Wow! What great advice. I cannot wait to try that. I too am a Linux user (Ubuntu) so I use openoffice and gimp as well but I usually use sticker paper and cut out the labels. I just cant wait to try the hairspray trick and milk.


----------



## Noontime (Dec 21, 2007)

FentonCellars- that's a great label. Clean and crisp with a great use of color.


----------



## HomerT (Mar 28, 2008)

I mentioned this on thew beer board as well. I use Avery 6464 Removable Laserjet/inkJet lables. They are designed to be removable, and peel off in one piece with no residue. And when run through the color laserjet here at work (don't tell the boss) they won't even run in an ice bath in the cooler. 

I just labled 51 bottles of beer, 48 bottles of cider, and 120 bottles of wine with them last night (see my other thread). I found a place online to get them for $16.xx a pack (150 lables per pack), which isn't too bad for the ease of a peel and stick, easy to remove label.

-Todd


----------



## bein_bein (Nov 30, 2008)

Hey guys,
I tried the milk-glue on my last batch . While they stuck to the bottle great initially, I am now finding (4 months later)that if I handle the bottles the labels come off very easily! Like..in your hand easily....
Has anyone else had this problem? Has anyone tried using straight egg whites?!?


----------



## Luc (Dec 1, 2008)

I have several bottles which are for a long time (years)
in my sub-basement below my house.
All treated with milk and upto now never had
issues.

Is the storing place humid ???
Humidity will loosen the labels.

Was the whole label smeared with milk or
just a part ??

Luc


----------



## bein_bein (Dec 1, 2008)

We smeard the whole label, but yes, my cellar is humid during the summer 
I had a feeling the humidity might cause a problem, that's why I was wondering if egg whites might be a little less susceptible to moisture.

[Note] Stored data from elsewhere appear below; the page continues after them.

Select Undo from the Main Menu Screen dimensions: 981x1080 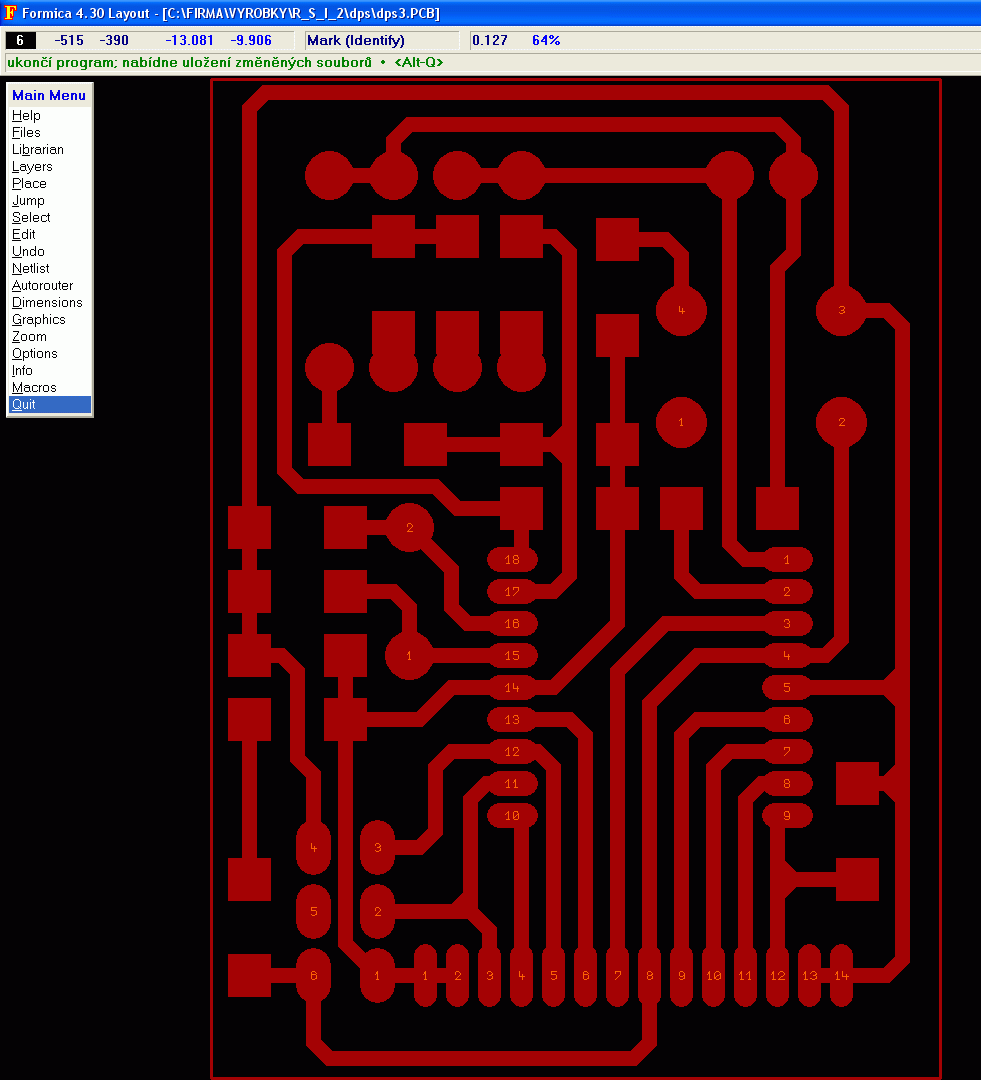(28, 252)
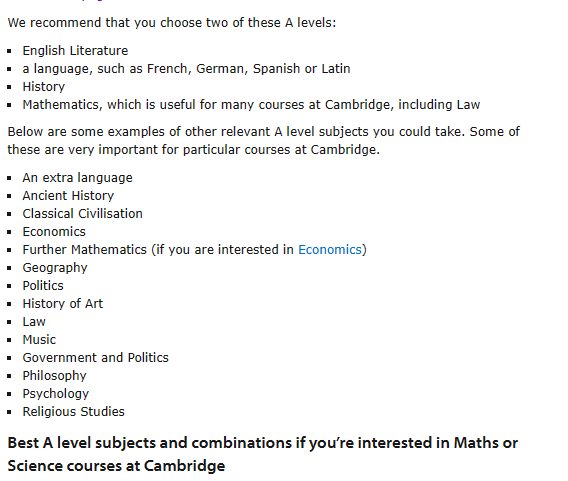Click the 'An extra language' entry
Screen dimensions: 568x481
click(78, 178)
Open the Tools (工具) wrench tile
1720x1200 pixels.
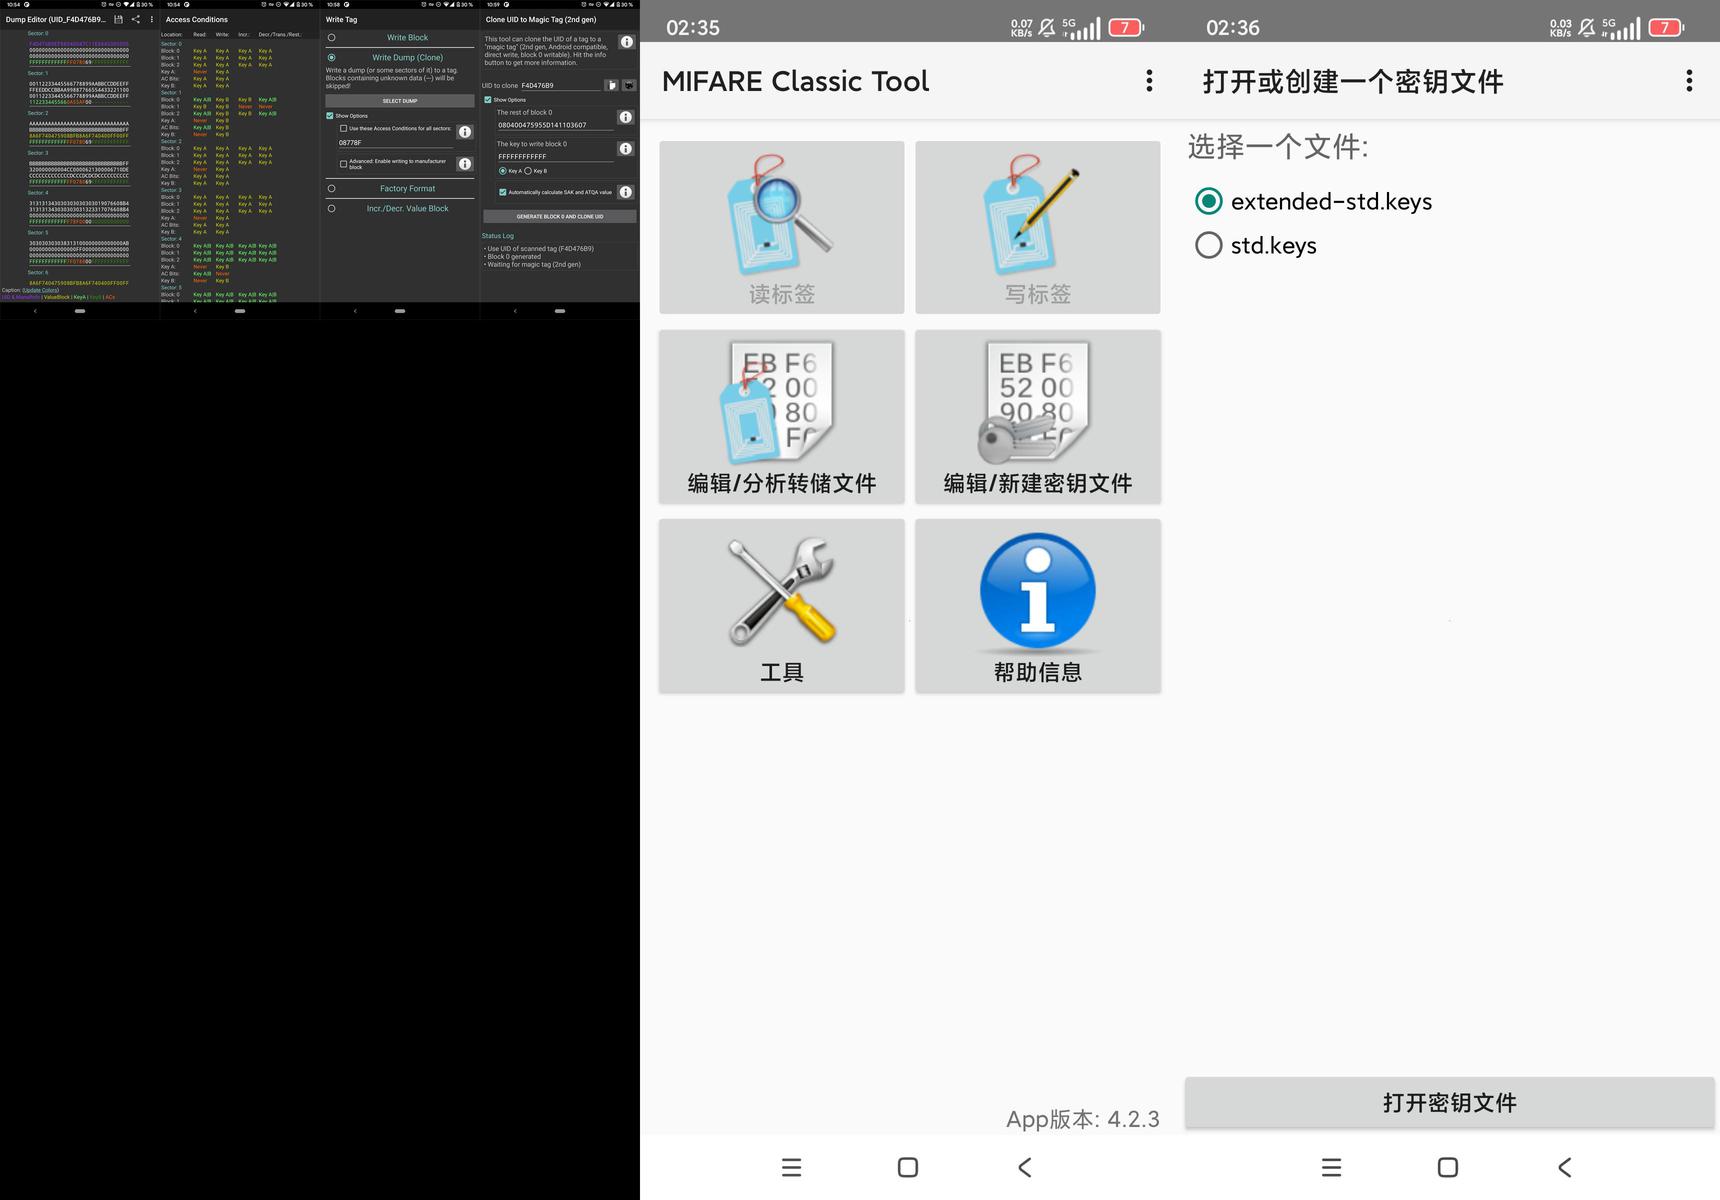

Either that or I'll have to look for a different glueing method...


----------



## bruno (Dec 2, 2008)

I have had milk labels on some of my bottles for over 1 year. They actually seem to get a stronger bond the longer they sit. I tried to pull one off without soaking first, and it tore the paper.But once soaked, they fall right off. I have used skim, 1/2% and 2%, all seem to work good.


----------



## zendog3 (Dec 5, 2008)

*I use Avery labels*

I use the 6-up label. The nice thing is they are self stick and they have nice die cut edges. The bad thing is they do not make just the right size for wine bottles. I spray a whole sheet of 6 libels before I peel them off and stick them on the bottle. If I do not spray them, they run after they have been in the refrigerator.

I use two Mac programs to make labels: PAGES which is about like MS Publisher and another program called Comic Life. Comic life is usually used to make cartoon comics but some of my most interesting labels are made from Comic life.

For folks who do not know this trick, you can capture any image on the web by finding it in the browser and then just dragging it onto the desk top. They are copyright so I use these only for my own personal use.


----------



## thegarrison (Dec 5, 2008)

*Thank you for the info re: labelling.*

I am just about to produce my first batch of labels - for the first batch of Merlot. My daughter designed one and I purchased labels to print. Next time (when the labels are gone) I am going to try the milk and my own design. Thanks for the encouragement and the SOP! It's also time to bottle my next two batches of wine.


----------